• **Set task**
Copy out the rows below, unchanged, covering the stretch from the line containing "Open the settings gear icon" through the line containing "tap(1313, 576)".

-------- Material to process --------

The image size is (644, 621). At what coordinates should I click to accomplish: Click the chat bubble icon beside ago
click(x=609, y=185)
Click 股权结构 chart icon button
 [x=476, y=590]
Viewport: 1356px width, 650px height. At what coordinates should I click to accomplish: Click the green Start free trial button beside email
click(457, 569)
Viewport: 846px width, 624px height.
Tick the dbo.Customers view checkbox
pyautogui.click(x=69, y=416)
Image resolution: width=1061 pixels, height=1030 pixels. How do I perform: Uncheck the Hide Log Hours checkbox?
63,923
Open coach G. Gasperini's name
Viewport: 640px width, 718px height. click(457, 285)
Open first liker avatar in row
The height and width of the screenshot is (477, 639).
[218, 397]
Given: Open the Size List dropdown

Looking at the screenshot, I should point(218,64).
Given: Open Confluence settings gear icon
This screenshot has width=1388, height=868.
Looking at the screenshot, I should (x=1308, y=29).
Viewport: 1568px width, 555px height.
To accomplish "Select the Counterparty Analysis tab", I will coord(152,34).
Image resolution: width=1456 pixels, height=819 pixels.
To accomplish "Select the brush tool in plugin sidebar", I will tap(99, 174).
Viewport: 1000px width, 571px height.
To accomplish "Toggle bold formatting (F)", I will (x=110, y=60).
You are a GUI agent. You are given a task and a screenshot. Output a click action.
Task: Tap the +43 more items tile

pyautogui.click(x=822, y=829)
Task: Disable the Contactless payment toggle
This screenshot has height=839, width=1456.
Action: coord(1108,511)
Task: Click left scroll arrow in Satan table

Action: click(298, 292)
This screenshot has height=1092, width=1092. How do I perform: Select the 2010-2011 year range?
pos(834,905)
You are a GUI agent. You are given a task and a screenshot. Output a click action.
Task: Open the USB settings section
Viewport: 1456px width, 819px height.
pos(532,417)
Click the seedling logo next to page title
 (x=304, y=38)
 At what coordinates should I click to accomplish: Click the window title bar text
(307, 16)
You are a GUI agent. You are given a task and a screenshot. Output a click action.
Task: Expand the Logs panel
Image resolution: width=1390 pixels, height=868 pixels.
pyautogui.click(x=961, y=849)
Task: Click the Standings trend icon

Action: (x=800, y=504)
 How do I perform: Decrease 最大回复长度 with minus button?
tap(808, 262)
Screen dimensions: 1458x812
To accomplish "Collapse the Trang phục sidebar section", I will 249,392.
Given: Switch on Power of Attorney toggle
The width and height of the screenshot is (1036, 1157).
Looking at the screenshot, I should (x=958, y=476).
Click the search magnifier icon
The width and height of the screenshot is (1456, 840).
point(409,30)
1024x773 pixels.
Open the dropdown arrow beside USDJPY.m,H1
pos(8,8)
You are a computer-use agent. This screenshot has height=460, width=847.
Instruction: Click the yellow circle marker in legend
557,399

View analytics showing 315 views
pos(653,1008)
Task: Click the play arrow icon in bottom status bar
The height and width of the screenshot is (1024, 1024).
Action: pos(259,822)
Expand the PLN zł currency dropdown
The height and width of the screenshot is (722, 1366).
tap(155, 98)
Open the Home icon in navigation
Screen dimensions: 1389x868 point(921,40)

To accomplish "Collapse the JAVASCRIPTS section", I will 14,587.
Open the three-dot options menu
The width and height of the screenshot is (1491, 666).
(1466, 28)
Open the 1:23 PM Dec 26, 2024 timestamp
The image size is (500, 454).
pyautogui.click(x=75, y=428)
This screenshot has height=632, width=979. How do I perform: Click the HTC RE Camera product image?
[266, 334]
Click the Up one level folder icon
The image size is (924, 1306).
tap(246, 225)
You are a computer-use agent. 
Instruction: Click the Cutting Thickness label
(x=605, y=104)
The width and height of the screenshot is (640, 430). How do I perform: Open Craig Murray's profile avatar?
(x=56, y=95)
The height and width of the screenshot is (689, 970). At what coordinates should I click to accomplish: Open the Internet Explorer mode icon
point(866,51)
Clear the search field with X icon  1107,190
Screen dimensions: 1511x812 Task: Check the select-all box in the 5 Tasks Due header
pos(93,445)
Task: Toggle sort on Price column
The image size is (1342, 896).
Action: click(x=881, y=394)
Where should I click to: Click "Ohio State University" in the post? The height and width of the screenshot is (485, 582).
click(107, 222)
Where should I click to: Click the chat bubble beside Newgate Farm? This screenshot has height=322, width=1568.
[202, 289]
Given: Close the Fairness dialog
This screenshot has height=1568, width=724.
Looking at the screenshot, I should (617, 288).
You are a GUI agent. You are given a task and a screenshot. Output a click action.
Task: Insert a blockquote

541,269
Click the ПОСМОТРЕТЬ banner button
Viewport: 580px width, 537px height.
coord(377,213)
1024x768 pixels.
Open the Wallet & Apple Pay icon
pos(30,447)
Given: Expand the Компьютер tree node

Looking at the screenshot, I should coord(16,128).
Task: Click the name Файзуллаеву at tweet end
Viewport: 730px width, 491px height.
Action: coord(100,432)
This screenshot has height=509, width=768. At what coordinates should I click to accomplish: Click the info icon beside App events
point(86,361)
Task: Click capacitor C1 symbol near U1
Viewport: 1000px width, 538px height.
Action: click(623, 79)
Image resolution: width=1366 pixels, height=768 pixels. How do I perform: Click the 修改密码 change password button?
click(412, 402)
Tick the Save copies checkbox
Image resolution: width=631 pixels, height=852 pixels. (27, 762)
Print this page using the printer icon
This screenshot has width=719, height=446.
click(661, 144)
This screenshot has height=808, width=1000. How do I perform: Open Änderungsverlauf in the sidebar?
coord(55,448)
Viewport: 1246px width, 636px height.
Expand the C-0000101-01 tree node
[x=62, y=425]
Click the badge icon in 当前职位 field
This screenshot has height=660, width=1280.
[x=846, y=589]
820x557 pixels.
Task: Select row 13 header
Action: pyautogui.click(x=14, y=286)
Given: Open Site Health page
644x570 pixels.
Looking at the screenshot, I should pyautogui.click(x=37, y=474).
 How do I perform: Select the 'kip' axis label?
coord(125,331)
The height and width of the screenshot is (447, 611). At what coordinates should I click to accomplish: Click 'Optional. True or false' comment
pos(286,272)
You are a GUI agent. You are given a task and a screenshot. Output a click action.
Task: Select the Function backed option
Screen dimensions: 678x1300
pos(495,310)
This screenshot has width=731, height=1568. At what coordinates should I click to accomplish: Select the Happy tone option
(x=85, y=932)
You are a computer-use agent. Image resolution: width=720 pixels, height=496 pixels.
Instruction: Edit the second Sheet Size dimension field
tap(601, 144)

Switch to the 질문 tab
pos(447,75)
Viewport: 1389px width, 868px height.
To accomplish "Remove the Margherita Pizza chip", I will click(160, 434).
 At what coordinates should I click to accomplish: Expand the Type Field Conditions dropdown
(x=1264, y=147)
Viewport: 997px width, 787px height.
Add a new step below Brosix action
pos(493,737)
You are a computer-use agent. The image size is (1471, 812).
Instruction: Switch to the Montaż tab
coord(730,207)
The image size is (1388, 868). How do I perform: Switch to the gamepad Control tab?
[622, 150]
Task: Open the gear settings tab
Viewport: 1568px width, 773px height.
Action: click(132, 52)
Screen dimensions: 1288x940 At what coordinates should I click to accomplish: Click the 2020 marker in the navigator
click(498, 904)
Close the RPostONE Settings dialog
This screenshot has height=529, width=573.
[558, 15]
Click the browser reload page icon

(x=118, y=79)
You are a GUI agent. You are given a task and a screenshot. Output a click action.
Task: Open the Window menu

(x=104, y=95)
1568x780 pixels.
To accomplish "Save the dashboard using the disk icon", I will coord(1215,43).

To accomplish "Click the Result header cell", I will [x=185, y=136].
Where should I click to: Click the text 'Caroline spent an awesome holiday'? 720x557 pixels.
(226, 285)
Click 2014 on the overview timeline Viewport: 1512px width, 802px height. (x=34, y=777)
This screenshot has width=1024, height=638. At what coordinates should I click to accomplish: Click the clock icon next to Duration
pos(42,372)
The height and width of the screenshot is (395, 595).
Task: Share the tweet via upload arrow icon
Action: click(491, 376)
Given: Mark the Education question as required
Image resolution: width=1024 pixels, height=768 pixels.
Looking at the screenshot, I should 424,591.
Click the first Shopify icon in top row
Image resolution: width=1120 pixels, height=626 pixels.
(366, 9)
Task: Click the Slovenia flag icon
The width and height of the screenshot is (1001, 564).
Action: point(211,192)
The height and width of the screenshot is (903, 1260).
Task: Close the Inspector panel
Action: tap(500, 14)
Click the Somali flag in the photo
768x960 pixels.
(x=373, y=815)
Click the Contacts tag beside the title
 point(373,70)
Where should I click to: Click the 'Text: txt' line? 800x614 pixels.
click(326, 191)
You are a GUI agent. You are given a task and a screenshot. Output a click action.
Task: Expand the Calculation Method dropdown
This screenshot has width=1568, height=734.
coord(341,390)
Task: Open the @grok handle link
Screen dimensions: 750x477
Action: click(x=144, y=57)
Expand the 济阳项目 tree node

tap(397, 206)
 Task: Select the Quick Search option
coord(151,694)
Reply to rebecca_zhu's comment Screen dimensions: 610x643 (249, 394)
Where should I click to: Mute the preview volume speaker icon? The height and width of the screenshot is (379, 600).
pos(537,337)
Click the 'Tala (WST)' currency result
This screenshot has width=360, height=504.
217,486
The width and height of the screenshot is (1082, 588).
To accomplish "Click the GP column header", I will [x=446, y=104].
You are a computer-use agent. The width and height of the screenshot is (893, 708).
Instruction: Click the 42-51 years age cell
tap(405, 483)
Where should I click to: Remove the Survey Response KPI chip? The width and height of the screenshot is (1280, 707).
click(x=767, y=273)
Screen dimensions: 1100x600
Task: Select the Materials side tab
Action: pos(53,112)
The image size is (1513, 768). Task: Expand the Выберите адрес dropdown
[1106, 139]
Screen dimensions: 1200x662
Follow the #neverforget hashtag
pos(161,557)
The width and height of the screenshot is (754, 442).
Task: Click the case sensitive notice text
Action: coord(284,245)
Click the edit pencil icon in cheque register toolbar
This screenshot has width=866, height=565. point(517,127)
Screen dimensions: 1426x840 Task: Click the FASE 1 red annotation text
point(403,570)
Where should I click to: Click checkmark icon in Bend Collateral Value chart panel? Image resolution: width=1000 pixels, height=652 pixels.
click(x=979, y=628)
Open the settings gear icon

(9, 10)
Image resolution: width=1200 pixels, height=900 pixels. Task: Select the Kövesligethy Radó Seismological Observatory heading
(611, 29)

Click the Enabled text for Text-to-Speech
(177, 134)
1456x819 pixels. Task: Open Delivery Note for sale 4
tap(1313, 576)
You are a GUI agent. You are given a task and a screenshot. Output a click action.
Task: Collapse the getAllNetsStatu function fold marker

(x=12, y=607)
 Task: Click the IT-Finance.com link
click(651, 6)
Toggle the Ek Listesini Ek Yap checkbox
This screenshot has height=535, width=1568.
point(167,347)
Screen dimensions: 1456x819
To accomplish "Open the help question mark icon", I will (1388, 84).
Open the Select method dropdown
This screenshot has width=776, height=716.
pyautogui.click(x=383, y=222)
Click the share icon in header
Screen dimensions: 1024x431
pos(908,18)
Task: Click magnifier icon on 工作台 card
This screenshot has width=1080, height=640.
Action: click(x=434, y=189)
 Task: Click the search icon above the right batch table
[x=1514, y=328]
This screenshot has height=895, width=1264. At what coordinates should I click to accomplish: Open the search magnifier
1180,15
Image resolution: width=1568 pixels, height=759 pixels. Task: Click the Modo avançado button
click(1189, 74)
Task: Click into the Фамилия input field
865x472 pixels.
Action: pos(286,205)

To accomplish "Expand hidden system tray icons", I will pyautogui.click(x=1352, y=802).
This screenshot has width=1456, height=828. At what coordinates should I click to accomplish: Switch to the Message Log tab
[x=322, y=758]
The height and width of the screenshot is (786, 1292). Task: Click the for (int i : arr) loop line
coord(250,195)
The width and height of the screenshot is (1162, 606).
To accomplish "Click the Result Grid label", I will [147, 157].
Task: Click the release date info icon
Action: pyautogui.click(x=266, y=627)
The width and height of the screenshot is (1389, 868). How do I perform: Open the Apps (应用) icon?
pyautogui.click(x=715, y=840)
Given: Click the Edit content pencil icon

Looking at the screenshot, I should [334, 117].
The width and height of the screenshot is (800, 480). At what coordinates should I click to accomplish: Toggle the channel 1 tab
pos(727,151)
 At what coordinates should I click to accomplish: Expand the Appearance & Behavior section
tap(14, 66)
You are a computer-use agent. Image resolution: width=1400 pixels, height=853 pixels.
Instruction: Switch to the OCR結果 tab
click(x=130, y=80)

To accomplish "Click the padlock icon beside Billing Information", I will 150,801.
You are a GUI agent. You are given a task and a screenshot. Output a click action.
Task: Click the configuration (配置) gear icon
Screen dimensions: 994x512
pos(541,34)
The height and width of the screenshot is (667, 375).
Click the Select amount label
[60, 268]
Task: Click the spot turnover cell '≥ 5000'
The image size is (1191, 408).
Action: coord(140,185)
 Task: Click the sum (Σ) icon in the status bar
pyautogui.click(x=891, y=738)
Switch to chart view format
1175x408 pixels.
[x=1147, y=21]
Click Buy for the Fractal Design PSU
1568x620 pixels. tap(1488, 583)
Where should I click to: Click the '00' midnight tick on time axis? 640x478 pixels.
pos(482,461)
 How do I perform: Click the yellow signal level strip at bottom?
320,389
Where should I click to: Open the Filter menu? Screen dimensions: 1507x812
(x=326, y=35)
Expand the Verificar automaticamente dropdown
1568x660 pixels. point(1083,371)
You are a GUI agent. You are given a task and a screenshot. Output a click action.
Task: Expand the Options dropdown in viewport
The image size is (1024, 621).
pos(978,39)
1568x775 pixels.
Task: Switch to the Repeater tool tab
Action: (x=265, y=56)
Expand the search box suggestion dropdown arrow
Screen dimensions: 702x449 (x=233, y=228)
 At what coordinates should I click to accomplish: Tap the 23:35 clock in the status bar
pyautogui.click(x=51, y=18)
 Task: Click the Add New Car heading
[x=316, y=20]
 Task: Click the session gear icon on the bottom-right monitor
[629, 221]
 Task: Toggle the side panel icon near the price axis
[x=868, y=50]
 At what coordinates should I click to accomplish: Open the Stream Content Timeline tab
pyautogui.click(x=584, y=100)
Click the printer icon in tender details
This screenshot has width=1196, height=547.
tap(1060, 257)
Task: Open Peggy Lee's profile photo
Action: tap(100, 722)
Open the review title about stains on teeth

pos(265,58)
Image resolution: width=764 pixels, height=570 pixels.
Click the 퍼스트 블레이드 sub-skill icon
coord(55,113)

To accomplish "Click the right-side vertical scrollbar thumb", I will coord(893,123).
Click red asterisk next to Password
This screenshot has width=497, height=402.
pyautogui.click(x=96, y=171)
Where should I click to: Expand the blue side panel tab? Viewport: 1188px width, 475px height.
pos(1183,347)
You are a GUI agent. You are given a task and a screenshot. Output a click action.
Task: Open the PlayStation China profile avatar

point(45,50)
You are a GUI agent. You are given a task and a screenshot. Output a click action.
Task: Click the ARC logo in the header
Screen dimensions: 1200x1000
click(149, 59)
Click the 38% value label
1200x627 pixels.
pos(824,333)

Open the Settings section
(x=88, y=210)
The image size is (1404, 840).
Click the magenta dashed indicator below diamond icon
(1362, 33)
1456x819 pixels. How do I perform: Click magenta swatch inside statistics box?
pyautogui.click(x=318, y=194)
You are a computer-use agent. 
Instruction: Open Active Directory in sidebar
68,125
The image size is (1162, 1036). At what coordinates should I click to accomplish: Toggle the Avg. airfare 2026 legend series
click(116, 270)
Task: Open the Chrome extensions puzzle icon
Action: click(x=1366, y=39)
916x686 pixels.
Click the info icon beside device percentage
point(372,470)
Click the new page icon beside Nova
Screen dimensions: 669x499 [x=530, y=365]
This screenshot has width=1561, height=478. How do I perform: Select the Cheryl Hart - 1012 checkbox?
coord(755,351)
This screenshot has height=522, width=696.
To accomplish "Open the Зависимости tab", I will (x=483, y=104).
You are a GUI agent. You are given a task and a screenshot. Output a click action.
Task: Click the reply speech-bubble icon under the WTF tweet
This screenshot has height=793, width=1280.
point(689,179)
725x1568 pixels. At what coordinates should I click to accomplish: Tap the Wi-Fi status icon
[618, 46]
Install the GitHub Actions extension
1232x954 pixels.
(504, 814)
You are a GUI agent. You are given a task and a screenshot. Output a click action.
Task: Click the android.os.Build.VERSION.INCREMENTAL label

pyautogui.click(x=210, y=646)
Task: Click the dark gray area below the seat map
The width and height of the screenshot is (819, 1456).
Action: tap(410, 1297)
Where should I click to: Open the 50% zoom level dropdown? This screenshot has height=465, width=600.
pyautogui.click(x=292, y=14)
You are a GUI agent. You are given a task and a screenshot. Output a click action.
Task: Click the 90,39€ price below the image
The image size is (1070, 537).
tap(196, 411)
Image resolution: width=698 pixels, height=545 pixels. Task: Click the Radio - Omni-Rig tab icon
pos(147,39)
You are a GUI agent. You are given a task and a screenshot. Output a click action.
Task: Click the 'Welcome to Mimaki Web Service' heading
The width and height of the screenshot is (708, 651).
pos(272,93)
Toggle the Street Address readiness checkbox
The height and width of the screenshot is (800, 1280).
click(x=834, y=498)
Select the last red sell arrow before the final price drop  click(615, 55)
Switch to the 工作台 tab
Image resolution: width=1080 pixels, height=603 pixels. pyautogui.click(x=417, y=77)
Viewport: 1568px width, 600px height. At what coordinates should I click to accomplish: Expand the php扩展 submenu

--------

• **Full response**
Open the settings gear icon

(9, 10)
Image resolution: width=1200 pixels, height=900 pixels. Task: Select the Kövesligethy Radó Seismological Observatory heading
(611, 29)

Click the Enabled text for Text-to-Speech
(177, 134)
1456x819 pixels. Task: Open Delivery Note for sale 4
tap(1313, 576)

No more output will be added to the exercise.